Assignment – Give the listing again word for word. Skip the pictures.

Supplied data –

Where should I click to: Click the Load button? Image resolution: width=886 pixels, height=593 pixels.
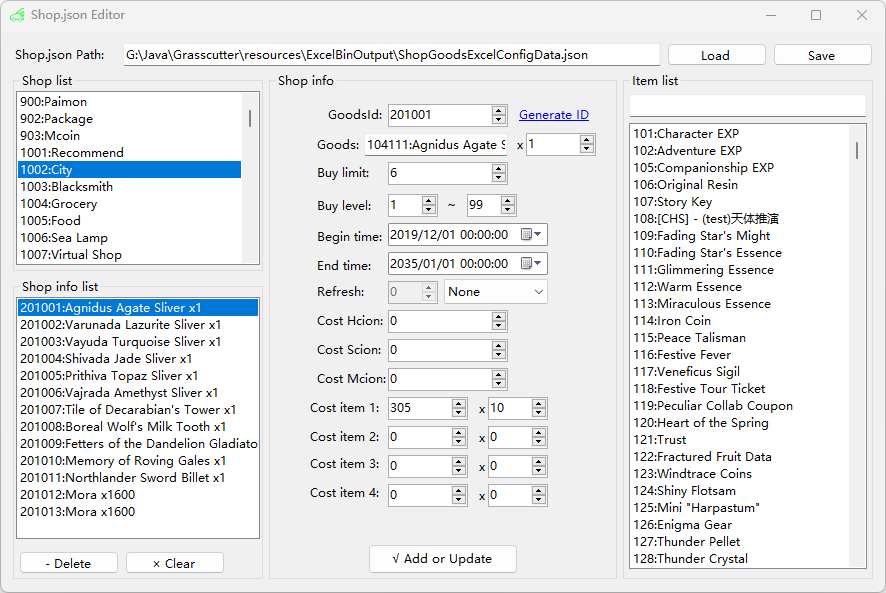coord(716,54)
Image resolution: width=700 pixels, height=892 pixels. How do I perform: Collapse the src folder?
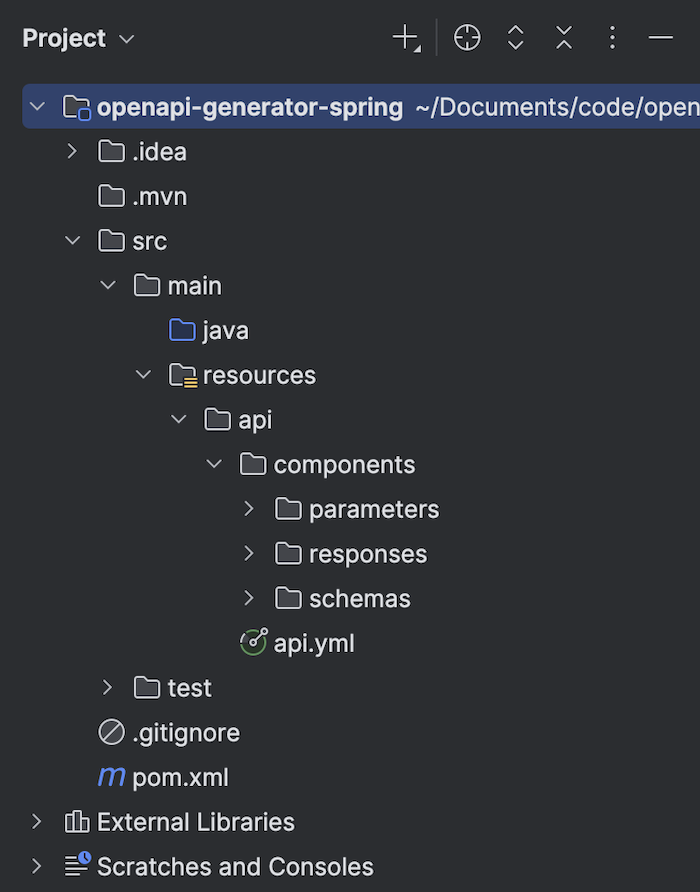(x=72, y=241)
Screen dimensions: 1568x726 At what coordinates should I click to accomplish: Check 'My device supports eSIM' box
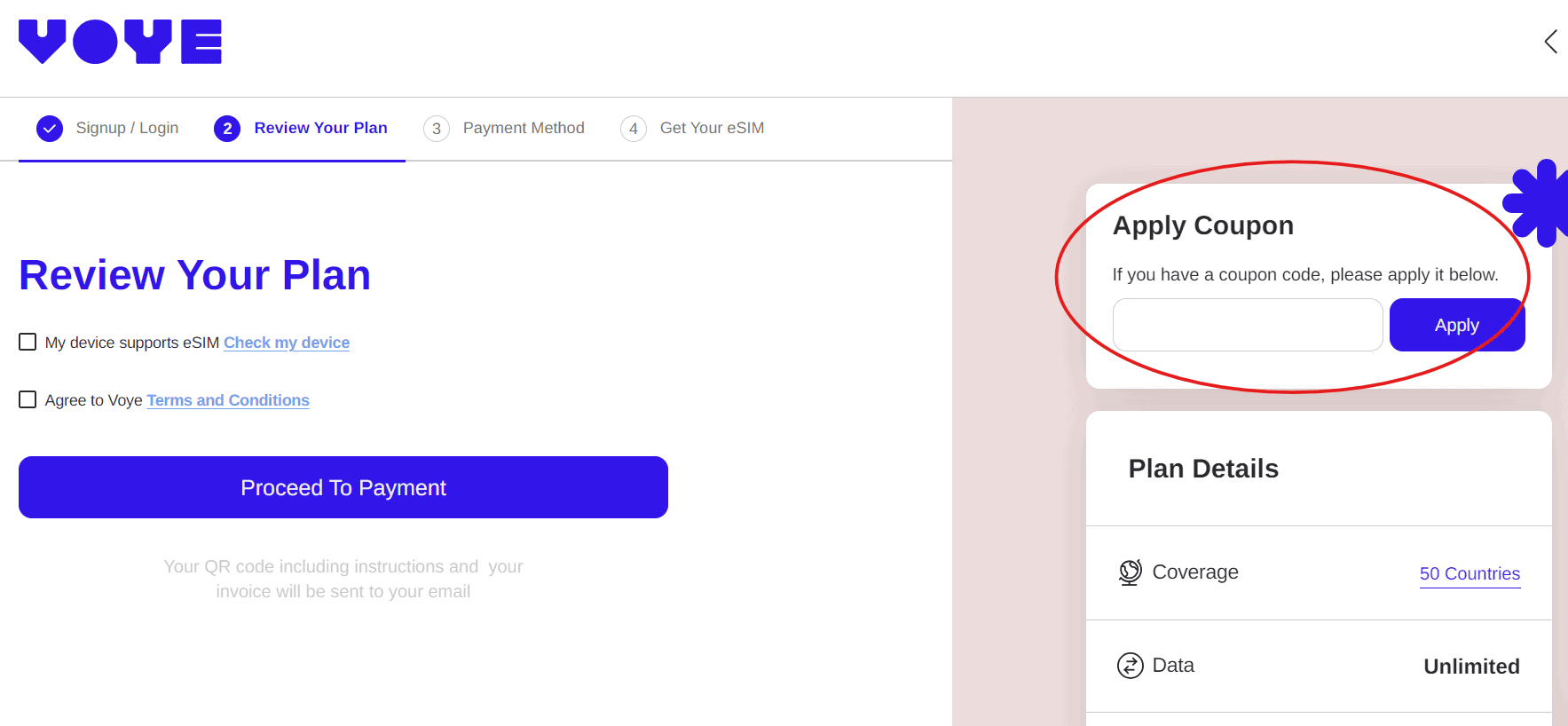[x=28, y=342]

Output –
Where should I click to: Click the Load button? Image resolution: width=886 pixels, height=593 pixels.
coord(716,54)
Image resolution: width=700 pixels, height=892 pixels. How do I perform: Collapse the src folder?
(x=72, y=241)
Screen dimensions: 1568x726 At what coordinates should I click to accomplish: Check 'My device supports eSIM' box
[x=28, y=342]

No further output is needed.